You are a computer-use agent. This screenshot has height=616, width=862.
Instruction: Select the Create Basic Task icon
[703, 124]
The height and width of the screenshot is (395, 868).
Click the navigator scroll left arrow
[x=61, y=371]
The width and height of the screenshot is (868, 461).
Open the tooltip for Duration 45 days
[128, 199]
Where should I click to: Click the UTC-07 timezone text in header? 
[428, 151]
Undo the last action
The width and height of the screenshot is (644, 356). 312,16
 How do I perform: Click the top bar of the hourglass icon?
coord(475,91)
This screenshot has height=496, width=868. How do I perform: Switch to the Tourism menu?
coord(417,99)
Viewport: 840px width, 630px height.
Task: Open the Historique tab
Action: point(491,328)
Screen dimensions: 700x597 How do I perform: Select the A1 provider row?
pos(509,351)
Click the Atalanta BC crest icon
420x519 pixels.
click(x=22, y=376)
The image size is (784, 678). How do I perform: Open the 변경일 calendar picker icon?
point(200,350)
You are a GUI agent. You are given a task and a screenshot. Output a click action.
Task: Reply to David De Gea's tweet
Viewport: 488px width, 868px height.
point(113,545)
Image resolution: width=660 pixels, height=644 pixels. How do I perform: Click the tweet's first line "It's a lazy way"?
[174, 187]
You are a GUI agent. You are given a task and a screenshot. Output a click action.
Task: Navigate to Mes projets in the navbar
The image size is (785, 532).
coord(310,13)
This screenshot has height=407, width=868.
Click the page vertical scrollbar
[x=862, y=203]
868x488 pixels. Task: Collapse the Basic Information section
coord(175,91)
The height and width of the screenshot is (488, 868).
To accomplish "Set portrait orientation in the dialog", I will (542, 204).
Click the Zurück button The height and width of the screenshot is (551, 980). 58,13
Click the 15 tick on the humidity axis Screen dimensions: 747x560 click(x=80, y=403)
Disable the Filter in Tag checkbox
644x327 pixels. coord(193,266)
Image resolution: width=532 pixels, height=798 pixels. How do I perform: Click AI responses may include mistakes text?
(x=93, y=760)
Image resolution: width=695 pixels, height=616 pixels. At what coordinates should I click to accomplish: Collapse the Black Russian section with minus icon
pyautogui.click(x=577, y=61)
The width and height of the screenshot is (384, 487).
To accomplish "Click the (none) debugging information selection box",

> [Description of the task] All the data needs repeating. Return it exactly.

> [Solution to this task]
You are a computer-use agent. This screenshot has height=616, width=862.
Instruction: Select the Create Basic Task icon
[703, 124]
The height and width of the screenshot is (395, 868).
Click the navigator scroll left arrow
[x=61, y=371]
The width and height of the screenshot is (868, 461).
Open the tooltip for Duration 45 days
[128, 199]
Where should I click to: Click the UTC-07 timezone text in header? 
[428, 151]
Undo the last action
The width and height of the screenshot is (644, 356). 312,16
 How do I perform: Click the top bar of the hourglass icon?
coord(475,91)
This screenshot has height=496, width=868. How do I perform: Switch to the Tourism menu?
coord(417,99)
Viewport: 840px width, 630px height.
Task: Open the Historique tab
Action: point(491,328)
Screen dimensions: 700x597 How do I perform: Select the A1 provider row?
pos(509,351)
Click the Atalanta BC crest icon
420x519 pixels.
click(x=22, y=376)
The image size is (784, 678). How do I perform: Open the 변경일 calendar picker icon?
point(200,350)
You are a GUI agent. You are given a task and a screenshot. Output a click action.
Task: Reply to David De Gea's tweet
Viewport: 488px width, 868px height.
point(113,545)
Image resolution: width=660 pixels, height=644 pixels. How do I perform: Click the tweet's first line "It's a lazy way"?
[174, 187]
You are a GUI agent. You are given a task and a screenshot. Output a click action.
Task: Navigate to Mes projets in the navbar
The image size is (785, 532).
coord(310,13)
This screenshot has height=407, width=868.
Click the page vertical scrollbar
[x=862, y=203]
868x488 pixels. Task: Collapse the Basic Information section
coord(175,91)
The height and width of the screenshot is (488, 868).
To accomplish "Set portrait orientation in the dialog", I will (542, 204).
Click the Zurück button The height and width of the screenshot is (551, 980). 58,13
Click the 15 tick on the humidity axis Screen dimensions: 747x560 click(x=80, y=403)
Disable the Filter in Tag checkbox
644x327 pixels. coord(193,266)
Image resolution: width=532 pixels, height=798 pixels. How do I perform: Click AI responses may include mistakes text?
(x=93, y=760)
Image resolution: width=695 pixels, height=616 pixels. At what coordinates should I click to accomplish: Collapse the Black Russian section with minus icon
pyautogui.click(x=577, y=61)
The width and height of the screenshot is (384, 487).
To accomplish "Click the (none) debugging information selection box",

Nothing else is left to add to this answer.